_Records to process_.
_ _ _ _

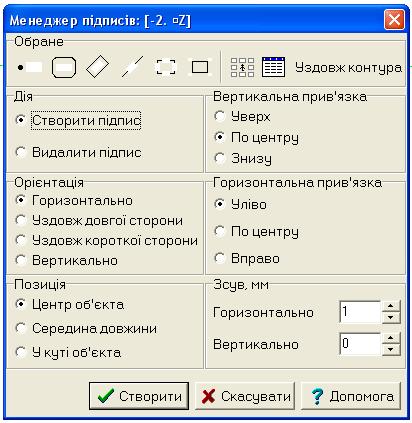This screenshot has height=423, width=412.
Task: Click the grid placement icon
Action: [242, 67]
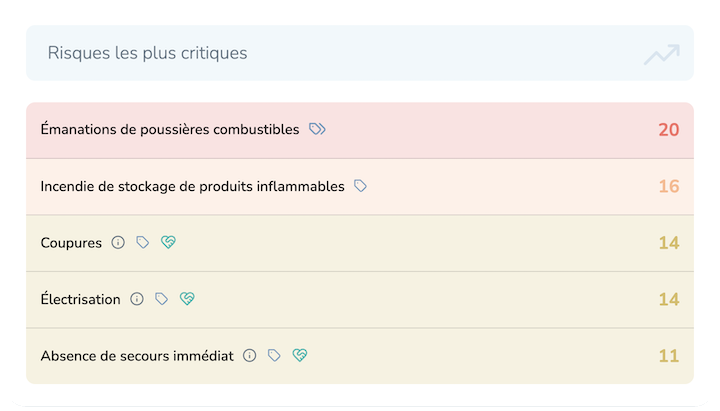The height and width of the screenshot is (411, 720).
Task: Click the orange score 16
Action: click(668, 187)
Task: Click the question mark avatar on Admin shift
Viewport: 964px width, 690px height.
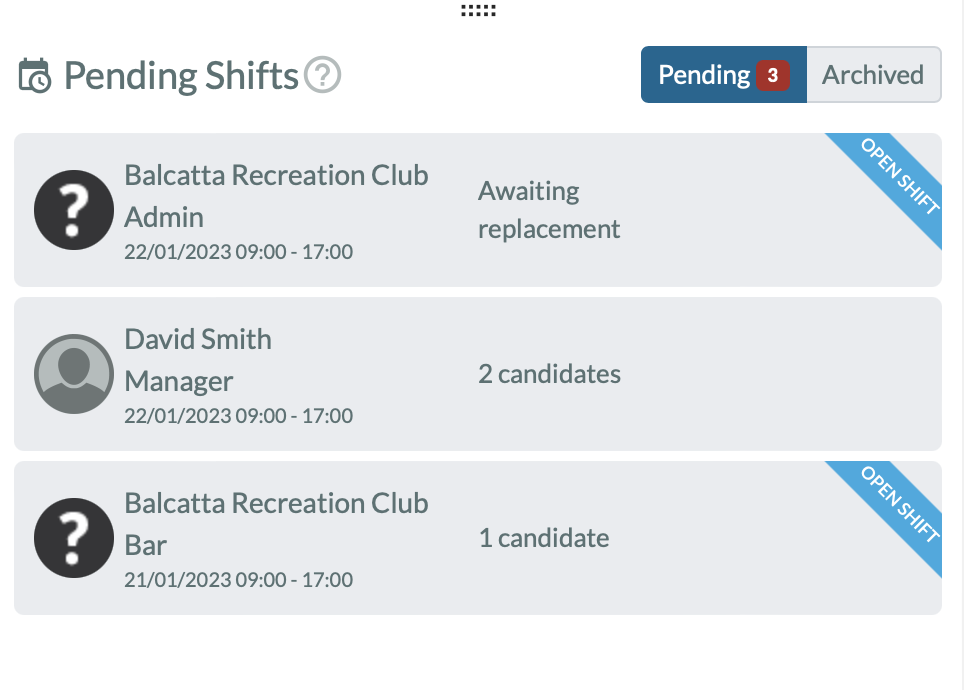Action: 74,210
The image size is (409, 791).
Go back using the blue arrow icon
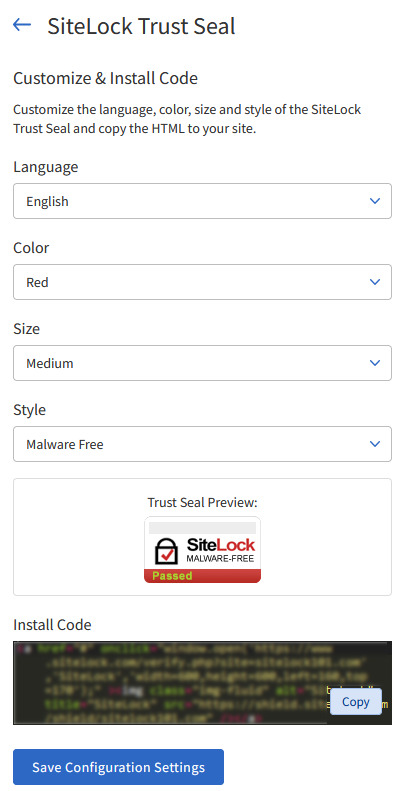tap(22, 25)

_ _ _ _

_What you have to do_. Copy out every line of the items above word for word, leaving out the pictures.

_Written answer_.
This screenshot has height=423, width=412.
Task: Click the grid placement icon
Action: [242, 67]
The height and width of the screenshot is (411, 720).
Task: Click the orange score 16
Action: click(668, 187)
Task: Click the question mark avatar on Admin shift
Viewport: 964px width, 690px height.
Action: 74,210
The image size is (409, 791).
Go back using the blue arrow icon
tap(22, 25)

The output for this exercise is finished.